Your assignment: Your answer must be the records below, reproduced exactly.

Data records:
┄┄┄┄┄┄┄┄┄┄┄┄┄┄┄┄┄┄┄┄
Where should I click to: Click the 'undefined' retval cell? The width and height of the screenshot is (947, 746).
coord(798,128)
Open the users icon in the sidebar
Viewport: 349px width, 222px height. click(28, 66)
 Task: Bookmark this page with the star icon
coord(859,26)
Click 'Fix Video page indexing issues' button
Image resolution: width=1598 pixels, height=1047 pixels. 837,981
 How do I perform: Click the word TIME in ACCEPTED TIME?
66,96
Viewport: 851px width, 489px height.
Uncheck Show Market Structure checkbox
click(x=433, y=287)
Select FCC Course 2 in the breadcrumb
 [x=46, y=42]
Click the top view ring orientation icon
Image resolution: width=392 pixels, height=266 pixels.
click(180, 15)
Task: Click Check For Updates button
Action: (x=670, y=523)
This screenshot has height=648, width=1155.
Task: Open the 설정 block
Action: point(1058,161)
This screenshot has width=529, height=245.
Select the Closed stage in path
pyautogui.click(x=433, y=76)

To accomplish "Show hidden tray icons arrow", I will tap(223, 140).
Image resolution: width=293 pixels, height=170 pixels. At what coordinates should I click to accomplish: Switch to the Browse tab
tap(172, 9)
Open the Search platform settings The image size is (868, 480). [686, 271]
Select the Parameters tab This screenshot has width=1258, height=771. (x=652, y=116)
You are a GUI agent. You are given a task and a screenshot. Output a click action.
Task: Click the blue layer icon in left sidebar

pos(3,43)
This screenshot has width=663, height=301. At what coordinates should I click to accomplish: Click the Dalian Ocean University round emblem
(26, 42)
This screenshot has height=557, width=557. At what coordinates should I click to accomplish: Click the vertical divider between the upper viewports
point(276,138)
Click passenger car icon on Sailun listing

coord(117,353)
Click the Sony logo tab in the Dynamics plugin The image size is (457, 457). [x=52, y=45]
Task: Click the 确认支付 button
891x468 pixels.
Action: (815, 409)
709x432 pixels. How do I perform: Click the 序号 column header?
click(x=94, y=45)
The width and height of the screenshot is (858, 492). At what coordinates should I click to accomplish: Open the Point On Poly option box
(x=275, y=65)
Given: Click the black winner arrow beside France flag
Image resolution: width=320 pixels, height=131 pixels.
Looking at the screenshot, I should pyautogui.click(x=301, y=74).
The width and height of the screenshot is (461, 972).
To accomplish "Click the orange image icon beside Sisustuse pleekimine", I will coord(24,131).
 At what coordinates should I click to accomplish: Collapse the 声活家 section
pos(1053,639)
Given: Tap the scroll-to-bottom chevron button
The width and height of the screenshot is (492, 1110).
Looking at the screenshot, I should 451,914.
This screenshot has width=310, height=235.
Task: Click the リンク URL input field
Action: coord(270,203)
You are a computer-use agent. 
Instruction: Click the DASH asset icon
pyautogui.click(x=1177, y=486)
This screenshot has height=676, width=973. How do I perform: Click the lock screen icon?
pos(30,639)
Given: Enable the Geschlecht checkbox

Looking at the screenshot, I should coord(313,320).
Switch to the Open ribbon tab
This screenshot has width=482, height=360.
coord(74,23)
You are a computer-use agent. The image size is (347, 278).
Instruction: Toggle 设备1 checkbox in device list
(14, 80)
┄┄┄┄┄┄┄┄┄┄┄┄┄┄┄┄┄┄┄┄
Answer for this exercise:
Where should I click to: Click the 'undefined' retval cell? The width and height of the screenshot is (947, 746).
coord(798,128)
Open the users icon in the sidebar
Viewport: 349px width, 222px height. click(28, 66)
 Task: Bookmark this page with the star icon
coord(859,26)
Click 'Fix Video page indexing issues' button
Image resolution: width=1598 pixels, height=1047 pixels. 837,981
 How do I perform: Click the word TIME in ACCEPTED TIME?
66,96
Viewport: 851px width, 489px height.
Uncheck Show Market Structure checkbox
click(x=433, y=287)
Select FCC Course 2 in the breadcrumb
 [x=46, y=42]
Click the top view ring orientation icon
Image resolution: width=392 pixels, height=266 pixels.
click(180, 15)
Task: Click Check For Updates button
Action: (x=670, y=523)
This screenshot has height=648, width=1155.
Task: Open the 설정 block
Action: point(1058,161)
This screenshot has width=529, height=245.
Select the Closed stage in path
pyautogui.click(x=433, y=76)

To accomplish "Show hidden tray icons arrow", I will tap(223, 140).
Image resolution: width=293 pixels, height=170 pixels. At what coordinates should I click to accomplish: Switch to the Browse tab
tap(172, 9)
Open the Search platform settings The image size is (868, 480). [686, 271]
Select the Parameters tab This screenshot has width=1258, height=771. (x=652, y=116)
You are a GUI agent. You are given a task and a screenshot. Output a click action.
Task: Click the blue layer icon in left sidebar

pos(3,43)
This screenshot has width=663, height=301. At what coordinates should I click to accomplish: Click the Dalian Ocean University round emblem
(26, 42)
This screenshot has height=557, width=557. At what coordinates should I click to accomplish: Click the vertical divider between the upper viewports
point(276,138)
Click passenger car icon on Sailun listing

coord(117,353)
Click the Sony logo tab in the Dynamics plugin The image size is (457, 457). [x=52, y=45]
Task: Click the 确认支付 button
891x468 pixels.
Action: (815, 409)
709x432 pixels. How do I perform: Click the 序号 column header?
click(x=94, y=45)
The width and height of the screenshot is (858, 492). At what coordinates should I click to accomplish: Open the Point On Poly option box
(x=275, y=65)
Given: Click the black winner arrow beside France flag
Image resolution: width=320 pixels, height=131 pixels.
Looking at the screenshot, I should pyautogui.click(x=301, y=74).
The width and height of the screenshot is (461, 972).
To accomplish "Click the orange image icon beside Sisustuse pleekimine", I will coord(24,131).
 At what coordinates should I click to accomplish: Collapse the 声活家 section
pos(1053,639)
Given: Tap the scroll-to-bottom chevron button
The width and height of the screenshot is (492, 1110).
Looking at the screenshot, I should 451,914.
This screenshot has width=310, height=235.
Task: Click the リンク URL input field
Action: coord(270,203)
You are a computer-use agent. 
Instruction: Click the DASH asset icon
pyautogui.click(x=1177, y=486)
This screenshot has height=676, width=973. How do I perform: Click the lock screen icon?
pos(30,639)
Given: Enable the Geschlecht checkbox

Looking at the screenshot, I should coord(313,320).
Switch to the Open ribbon tab
This screenshot has width=482, height=360.
coord(74,23)
You are a computer-use agent. The image size is (347, 278).
Instruction: Toggle 设备1 checkbox in device list
(14, 80)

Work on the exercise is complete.